[Your goal]: Go through the material line by line. Say how many lines contain the word "Buka", and give nothing more.

··· Material shown

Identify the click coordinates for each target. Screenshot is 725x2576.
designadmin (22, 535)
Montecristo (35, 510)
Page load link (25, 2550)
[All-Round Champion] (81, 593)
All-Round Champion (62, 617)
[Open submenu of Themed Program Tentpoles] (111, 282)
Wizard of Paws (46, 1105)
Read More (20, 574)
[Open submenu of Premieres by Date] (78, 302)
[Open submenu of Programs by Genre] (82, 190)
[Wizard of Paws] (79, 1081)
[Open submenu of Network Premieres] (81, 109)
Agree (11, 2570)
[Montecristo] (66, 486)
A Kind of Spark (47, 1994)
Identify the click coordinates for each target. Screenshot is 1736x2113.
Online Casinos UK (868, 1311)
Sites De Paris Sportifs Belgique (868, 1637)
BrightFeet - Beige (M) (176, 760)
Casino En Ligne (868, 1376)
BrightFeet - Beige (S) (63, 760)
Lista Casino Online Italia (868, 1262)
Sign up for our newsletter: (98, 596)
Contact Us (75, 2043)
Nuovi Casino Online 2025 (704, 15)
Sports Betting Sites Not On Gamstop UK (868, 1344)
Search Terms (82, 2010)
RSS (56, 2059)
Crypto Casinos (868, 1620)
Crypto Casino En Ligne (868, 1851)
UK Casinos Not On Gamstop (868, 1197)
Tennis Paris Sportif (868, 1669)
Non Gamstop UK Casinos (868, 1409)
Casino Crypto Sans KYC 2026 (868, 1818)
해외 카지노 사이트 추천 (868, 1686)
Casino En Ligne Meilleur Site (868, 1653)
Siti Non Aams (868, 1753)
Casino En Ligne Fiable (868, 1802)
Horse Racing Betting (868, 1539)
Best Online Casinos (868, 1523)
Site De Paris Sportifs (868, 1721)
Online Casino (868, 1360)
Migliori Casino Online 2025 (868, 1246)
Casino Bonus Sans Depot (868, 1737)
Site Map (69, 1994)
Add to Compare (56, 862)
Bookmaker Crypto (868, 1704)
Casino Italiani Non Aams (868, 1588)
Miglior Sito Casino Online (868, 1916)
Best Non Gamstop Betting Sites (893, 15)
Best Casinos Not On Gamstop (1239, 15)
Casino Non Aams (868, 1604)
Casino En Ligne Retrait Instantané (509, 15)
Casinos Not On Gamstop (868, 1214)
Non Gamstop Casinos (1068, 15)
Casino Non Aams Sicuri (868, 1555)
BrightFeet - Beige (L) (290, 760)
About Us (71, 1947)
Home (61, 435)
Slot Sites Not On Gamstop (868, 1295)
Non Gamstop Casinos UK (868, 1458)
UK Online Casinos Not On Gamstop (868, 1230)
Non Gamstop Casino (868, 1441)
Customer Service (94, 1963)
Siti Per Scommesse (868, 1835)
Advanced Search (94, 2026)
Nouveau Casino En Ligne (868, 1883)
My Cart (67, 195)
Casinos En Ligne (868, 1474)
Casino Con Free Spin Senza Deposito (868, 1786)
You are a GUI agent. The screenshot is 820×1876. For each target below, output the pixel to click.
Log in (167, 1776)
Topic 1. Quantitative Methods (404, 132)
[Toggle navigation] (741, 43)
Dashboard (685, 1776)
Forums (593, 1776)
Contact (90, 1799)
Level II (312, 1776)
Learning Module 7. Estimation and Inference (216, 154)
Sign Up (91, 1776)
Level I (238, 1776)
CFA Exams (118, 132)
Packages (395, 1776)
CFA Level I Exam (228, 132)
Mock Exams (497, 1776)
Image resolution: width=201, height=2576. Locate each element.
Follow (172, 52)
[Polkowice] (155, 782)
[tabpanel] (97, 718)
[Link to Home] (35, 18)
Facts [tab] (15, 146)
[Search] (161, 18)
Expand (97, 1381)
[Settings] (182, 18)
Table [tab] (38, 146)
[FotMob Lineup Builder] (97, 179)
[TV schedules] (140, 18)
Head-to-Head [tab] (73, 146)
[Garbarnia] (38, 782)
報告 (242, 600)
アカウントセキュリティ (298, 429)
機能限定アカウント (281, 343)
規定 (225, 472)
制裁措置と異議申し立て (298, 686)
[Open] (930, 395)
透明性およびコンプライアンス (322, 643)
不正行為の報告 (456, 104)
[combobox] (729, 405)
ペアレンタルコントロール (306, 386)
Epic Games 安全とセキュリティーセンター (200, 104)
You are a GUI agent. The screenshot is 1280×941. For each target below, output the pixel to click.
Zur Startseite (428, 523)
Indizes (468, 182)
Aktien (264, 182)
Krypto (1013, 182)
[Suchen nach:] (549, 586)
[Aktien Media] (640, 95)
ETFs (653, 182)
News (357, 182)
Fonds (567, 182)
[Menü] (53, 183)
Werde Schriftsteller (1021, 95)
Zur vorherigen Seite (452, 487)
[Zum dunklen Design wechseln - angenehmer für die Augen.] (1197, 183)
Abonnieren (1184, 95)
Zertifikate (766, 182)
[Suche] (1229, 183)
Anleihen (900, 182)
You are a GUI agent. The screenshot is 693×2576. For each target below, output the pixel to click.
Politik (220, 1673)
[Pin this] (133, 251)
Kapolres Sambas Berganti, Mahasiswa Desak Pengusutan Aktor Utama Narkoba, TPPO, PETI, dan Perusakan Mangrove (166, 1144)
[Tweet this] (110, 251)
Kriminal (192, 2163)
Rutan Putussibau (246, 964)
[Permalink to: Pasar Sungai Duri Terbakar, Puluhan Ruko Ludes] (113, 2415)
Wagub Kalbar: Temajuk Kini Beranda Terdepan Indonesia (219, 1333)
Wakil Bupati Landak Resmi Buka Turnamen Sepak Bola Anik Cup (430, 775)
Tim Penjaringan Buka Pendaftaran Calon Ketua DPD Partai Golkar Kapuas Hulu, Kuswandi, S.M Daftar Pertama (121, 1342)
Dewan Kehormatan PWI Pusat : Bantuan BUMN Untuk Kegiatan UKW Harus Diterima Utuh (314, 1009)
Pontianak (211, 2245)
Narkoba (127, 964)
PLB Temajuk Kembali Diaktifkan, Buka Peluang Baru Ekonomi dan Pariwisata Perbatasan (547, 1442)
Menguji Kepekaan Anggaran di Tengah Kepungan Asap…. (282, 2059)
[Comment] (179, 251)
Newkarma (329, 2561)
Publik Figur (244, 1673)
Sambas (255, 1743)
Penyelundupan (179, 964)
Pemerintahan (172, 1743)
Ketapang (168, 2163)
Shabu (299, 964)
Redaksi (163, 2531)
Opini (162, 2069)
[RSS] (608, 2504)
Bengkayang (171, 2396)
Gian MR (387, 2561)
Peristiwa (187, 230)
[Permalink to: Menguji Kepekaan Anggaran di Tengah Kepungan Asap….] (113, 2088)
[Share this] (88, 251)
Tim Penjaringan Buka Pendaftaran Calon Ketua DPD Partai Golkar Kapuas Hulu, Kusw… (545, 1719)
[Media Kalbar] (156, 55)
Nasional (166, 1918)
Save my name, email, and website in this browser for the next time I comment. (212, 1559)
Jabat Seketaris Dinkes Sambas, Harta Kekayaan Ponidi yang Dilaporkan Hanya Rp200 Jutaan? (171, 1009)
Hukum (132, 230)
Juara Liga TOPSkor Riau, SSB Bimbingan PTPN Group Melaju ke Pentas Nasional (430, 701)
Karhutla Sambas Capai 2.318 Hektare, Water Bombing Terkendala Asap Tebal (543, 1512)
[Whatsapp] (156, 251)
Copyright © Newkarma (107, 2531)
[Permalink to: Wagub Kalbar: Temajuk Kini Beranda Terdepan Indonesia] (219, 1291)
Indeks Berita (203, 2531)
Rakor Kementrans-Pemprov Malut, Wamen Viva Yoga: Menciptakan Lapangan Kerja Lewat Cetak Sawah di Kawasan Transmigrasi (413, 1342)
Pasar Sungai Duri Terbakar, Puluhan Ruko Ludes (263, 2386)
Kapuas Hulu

······

[Result]: 4